╭─ Data for the task
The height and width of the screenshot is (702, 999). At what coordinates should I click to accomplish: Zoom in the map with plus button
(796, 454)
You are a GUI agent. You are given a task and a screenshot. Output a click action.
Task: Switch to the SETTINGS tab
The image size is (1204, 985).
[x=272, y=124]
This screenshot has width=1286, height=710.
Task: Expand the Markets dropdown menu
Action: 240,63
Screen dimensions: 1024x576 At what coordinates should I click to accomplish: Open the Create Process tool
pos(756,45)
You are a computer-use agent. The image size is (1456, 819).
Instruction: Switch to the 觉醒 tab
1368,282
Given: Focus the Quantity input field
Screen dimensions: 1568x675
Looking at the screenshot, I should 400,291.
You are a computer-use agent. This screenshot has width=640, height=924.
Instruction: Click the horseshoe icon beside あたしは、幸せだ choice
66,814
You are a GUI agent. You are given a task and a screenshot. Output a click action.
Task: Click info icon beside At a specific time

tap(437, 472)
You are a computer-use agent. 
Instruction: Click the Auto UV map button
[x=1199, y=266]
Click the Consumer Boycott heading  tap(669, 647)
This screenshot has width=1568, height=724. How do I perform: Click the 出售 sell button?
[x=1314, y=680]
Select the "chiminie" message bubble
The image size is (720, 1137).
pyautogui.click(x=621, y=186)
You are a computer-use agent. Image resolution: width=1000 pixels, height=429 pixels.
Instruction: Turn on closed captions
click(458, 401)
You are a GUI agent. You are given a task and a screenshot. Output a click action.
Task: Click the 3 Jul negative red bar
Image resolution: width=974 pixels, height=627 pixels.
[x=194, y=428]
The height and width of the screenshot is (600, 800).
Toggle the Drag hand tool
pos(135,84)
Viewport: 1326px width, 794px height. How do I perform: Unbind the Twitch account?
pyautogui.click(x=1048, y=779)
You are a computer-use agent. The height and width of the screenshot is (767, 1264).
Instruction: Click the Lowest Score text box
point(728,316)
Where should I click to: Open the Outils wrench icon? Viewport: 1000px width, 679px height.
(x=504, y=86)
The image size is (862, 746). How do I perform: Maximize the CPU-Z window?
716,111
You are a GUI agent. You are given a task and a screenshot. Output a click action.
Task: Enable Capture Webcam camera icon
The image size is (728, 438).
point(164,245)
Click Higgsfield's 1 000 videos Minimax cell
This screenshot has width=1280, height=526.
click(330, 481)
╰─
All the lines of the material above must be given again exactly.

The height and width of the screenshot is (702, 999). At what coordinates should I click to accomplish: Zoom in the map with plus button
(796, 454)
You are a GUI agent. You are given a task and a screenshot. Output a click action.
Task: Switch to the SETTINGS tab
The image size is (1204, 985).
[x=272, y=124]
This screenshot has width=1286, height=710.
Task: Expand the Markets dropdown menu
Action: 240,63
Screen dimensions: 1024x576 At what coordinates should I click to accomplish: Open the Create Process tool
pos(756,45)
You are a computer-use agent. The image size is (1456, 819).
Instruction: Switch to the 觉醒 tab
1368,282
Given: Focus the Quantity input field
Screen dimensions: 1568x675
Looking at the screenshot, I should 400,291.
You are a computer-use agent. This screenshot has width=640, height=924.
Instruction: Click the horseshoe icon beside あたしは、幸せだ choice
66,814
You are a GUI agent. You are given a task and a screenshot. Output a click action.
Task: Click info icon beside At a specific time

tap(437, 472)
You are a computer-use agent. 
Instruction: Click the Auto UV map button
[x=1199, y=266]
Click the Consumer Boycott heading  tap(669, 647)
This screenshot has width=1568, height=724. How do I perform: Click the 出售 sell button?
[x=1314, y=680]
Select the "chiminie" message bubble
The image size is (720, 1137).
pyautogui.click(x=621, y=186)
You are a computer-use agent. Image resolution: width=1000 pixels, height=429 pixels.
Instruction: Turn on closed captions
click(458, 401)
You are a GUI agent. You are given a task and a screenshot. Output a click action.
Task: Click the 3 Jul negative red bar
Image resolution: width=974 pixels, height=627 pixels.
[x=194, y=428]
The height and width of the screenshot is (600, 800).
Toggle the Drag hand tool
pos(135,84)
Viewport: 1326px width, 794px height. How do I perform: Unbind the Twitch account?
pyautogui.click(x=1048, y=779)
You are a computer-use agent. The height and width of the screenshot is (767, 1264).
Instruction: Click the Lowest Score text box
point(728,316)
Where should I click to: Open the Outils wrench icon? Viewport: 1000px width, 679px height.
(x=504, y=86)
The image size is (862, 746). How do I perform: Maximize the CPU-Z window?
716,111
You are a GUI agent. You are given a task and a screenshot. Output a click action.
Task: Enable Capture Webcam camera icon
The image size is (728, 438).
point(164,245)
Click Higgsfield's 1 000 videos Minimax cell
This screenshot has width=1280, height=526.
click(330, 481)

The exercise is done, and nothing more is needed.